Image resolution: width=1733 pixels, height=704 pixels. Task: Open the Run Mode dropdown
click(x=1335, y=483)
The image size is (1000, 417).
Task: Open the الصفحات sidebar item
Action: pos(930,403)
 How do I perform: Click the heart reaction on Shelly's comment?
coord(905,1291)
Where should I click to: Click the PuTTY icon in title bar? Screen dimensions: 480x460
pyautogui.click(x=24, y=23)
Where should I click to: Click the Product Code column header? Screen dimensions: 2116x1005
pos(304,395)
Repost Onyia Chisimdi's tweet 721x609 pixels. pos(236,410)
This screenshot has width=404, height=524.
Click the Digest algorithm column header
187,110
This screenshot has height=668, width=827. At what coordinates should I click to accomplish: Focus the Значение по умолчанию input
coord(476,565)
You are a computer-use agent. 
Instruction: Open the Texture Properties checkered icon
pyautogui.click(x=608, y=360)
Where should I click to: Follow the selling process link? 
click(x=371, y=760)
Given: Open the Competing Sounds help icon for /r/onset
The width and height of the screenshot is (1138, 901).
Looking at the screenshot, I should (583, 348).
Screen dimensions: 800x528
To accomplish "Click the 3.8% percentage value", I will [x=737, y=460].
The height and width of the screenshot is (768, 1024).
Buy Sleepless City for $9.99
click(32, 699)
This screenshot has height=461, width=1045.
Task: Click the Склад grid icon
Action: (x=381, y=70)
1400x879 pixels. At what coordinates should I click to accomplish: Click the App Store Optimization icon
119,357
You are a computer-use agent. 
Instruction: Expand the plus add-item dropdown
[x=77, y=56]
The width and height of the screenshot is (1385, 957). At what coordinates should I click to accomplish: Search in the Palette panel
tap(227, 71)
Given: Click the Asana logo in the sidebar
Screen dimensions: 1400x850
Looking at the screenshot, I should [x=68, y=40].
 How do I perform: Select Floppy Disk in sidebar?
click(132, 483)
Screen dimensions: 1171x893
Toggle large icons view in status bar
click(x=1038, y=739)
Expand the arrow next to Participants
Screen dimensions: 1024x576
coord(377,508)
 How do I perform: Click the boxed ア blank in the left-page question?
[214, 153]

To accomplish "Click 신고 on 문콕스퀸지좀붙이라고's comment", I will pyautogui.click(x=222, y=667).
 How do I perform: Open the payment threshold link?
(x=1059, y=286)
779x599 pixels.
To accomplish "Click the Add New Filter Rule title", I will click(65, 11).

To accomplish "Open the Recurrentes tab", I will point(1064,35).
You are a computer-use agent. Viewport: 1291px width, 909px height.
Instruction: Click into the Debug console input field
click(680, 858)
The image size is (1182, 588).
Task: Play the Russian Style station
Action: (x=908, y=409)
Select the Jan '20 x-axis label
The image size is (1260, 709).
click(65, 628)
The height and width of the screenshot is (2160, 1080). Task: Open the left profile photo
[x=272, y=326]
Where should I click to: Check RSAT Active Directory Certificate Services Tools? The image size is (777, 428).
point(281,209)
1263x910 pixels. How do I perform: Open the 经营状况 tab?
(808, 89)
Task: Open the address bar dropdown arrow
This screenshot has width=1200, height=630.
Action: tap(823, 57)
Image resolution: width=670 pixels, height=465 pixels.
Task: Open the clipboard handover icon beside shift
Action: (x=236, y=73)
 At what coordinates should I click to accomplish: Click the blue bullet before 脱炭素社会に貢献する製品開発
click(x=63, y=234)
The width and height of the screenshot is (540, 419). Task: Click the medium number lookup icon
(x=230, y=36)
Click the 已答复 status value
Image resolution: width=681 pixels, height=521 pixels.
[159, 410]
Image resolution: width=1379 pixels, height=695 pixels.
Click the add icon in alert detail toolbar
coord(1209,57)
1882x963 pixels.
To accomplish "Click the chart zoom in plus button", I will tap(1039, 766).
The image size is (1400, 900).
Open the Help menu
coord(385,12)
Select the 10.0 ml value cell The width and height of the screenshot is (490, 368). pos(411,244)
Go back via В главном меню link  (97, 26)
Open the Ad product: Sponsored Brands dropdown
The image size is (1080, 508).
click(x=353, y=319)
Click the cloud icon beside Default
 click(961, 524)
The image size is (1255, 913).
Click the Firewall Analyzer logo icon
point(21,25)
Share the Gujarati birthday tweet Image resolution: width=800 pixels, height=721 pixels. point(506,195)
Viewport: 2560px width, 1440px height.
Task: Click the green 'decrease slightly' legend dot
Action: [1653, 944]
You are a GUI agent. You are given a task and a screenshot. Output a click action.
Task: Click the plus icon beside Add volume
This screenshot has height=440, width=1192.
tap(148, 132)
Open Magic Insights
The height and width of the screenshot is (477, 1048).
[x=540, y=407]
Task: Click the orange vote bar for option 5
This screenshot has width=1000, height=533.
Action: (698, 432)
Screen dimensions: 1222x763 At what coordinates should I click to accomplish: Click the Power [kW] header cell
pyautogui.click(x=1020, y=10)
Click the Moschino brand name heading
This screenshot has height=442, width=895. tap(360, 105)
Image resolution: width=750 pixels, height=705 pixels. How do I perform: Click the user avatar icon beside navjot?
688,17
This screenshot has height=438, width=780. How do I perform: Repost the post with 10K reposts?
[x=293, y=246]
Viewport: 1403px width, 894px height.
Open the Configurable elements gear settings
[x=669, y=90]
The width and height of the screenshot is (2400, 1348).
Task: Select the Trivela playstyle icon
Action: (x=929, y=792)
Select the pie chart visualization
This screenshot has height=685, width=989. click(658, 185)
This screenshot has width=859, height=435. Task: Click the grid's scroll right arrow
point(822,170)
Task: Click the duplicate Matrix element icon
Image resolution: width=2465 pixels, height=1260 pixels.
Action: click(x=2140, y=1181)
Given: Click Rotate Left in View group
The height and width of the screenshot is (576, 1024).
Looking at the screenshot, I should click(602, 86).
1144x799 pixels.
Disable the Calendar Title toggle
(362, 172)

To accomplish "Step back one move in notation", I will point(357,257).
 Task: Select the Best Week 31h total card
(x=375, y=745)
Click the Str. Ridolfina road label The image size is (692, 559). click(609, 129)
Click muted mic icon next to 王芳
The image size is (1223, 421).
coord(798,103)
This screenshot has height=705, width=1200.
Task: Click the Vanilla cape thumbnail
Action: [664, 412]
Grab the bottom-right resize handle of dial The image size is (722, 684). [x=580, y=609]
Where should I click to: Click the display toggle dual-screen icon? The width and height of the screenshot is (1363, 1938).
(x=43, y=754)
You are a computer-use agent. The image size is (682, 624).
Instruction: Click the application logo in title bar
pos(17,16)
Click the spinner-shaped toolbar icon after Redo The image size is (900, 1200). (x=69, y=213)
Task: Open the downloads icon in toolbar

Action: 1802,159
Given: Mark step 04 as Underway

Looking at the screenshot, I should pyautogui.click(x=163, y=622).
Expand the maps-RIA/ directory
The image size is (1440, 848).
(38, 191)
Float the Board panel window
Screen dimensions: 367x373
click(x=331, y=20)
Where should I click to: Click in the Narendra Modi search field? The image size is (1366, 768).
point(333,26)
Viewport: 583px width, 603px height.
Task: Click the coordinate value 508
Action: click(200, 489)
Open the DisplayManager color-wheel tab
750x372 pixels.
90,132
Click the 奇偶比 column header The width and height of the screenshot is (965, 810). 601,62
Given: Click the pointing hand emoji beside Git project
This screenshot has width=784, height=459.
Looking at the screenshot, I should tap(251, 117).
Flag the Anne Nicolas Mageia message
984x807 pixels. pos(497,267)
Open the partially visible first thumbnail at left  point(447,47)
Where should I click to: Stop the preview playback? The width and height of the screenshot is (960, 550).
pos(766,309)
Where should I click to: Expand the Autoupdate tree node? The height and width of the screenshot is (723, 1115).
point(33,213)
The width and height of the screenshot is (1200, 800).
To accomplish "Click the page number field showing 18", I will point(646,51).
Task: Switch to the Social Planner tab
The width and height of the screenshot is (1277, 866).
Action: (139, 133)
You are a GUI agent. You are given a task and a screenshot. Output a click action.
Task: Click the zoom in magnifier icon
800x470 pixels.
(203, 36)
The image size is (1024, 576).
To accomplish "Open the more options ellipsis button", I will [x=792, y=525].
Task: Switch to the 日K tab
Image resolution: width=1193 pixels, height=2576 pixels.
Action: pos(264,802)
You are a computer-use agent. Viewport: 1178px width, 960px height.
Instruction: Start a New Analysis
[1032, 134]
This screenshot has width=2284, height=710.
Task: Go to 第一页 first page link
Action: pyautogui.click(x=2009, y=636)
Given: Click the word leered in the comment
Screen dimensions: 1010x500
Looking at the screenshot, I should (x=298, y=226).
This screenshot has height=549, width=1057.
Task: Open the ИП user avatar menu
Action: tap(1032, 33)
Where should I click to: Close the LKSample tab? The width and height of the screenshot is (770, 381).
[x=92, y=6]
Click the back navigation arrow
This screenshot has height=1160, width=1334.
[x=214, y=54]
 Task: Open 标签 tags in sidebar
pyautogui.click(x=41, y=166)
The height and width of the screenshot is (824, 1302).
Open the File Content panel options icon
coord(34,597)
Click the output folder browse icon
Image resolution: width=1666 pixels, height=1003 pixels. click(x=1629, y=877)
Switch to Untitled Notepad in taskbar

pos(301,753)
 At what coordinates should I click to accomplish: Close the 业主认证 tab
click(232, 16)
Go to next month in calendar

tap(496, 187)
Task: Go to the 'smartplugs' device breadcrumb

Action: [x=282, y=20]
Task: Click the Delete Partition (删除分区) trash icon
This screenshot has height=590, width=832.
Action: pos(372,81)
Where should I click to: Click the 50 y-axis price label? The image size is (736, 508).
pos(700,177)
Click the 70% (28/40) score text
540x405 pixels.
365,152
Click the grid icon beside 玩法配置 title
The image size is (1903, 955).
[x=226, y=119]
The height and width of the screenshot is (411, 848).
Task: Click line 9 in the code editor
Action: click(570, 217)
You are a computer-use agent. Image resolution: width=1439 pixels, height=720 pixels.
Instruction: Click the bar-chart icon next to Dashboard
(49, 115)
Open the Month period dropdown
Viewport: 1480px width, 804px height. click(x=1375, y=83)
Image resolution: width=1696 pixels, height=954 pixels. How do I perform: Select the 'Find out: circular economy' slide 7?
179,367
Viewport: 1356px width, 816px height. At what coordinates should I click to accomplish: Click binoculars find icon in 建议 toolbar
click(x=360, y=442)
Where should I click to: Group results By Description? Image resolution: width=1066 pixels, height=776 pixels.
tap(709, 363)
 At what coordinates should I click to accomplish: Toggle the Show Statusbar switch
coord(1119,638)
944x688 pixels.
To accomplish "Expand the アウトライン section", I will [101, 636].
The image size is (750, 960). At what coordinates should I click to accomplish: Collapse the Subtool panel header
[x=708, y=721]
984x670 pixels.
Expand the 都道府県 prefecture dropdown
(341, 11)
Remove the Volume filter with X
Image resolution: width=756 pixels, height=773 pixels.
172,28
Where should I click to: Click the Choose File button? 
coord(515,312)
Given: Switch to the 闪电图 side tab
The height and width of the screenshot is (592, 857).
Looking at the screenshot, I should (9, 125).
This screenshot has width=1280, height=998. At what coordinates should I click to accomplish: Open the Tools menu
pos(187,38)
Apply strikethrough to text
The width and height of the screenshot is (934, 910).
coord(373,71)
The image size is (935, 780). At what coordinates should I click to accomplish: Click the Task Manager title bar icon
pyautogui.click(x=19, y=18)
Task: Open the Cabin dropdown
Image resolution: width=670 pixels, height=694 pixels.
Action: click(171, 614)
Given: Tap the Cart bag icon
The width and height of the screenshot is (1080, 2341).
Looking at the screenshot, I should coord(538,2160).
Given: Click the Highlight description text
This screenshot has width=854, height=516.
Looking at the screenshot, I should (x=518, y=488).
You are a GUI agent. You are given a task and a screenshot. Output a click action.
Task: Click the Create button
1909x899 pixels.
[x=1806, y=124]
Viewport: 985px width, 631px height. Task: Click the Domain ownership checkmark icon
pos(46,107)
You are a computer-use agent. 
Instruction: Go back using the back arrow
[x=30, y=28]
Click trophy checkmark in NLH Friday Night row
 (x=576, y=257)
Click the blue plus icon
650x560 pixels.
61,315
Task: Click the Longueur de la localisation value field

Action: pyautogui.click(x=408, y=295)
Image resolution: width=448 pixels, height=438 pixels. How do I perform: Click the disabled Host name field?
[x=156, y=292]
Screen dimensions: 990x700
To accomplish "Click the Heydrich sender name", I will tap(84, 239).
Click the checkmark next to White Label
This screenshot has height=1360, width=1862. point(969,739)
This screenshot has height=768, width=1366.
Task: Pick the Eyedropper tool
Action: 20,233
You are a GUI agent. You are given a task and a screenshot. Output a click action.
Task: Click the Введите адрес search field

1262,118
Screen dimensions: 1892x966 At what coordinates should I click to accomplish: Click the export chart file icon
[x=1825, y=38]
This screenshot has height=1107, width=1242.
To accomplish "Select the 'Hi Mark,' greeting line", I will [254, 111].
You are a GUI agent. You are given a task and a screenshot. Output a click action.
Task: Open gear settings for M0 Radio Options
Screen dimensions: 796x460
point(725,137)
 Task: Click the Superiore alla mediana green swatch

━━━━━━━━

▶ **Exercise requirements**:
Could you reproduce exactly the lines of the entries above, from the one with "Task: Click the duplicate Matrix element icon" through the one with "Click the 奇偶比", and nothing else?

▶ **Task output**:
Task: Click the duplicate Matrix element icon
Image resolution: width=2465 pixels, height=1260 pixels.
Action: click(x=2140, y=1181)
Given: Click Rotate Left in View group
The height and width of the screenshot is (576, 1024).
Looking at the screenshot, I should click(602, 86).
1144x799 pixels.
Disable the Calendar Title toggle
(362, 172)

To accomplish "Step back one move in notation", I will point(357,257).
 Task: Select the Best Week 31h total card
(x=375, y=745)
Click the Str. Ridolfina road label The image size is (692, 559). click(609, 129)
Click muted mic icon next to 王芳
The image size is (1223, 421).
coord(798,103)
This screenshot has height=705, width=1200.
Task: Click the Vanilla cape thumbnail
Action: [664, 412]
Grab the bottom-right resize handle of dial The image size is (722, 684). [x=580, y=609]
Where should I click to: Click the display toggle dual-screen icon? The width and height of the screenshot is (1363, 1938).
(x=43, y=754)
You are a computer-use agent. The image size is (682, 624).
Instruction: Click the application logo in title bar
pos(17,16)
Click the spinner-shaped toolbar icon after Redo The image size is (900, 1200). (x=69, y=213)
Task: Open the downloads icon in toolbar

Action: 1802,159
Given: Mark step 04 as Underway

Looking at the screenshot, I should pyautogui.click(x=163, y=622).
Expand the maps-RIA/ directory
The image size is (1440, 848).
(38, 191)
Float the Board panel window
Screen dimensions: 367x373
click(x=331, y=20)
Where should I click to: Click in the Narendra Modi search field? The image size is (1366, 768).
point(333,26)
Viewport: 583px width, 603px height.
Task: Click the coordinate value 508
Action: click(200, 489)
Open the DisplayManager color-wheel tab
750x372 pixels.
90,132
Click the 奇偶比 column header The width and height of the screenshot is (965, 810). 601,62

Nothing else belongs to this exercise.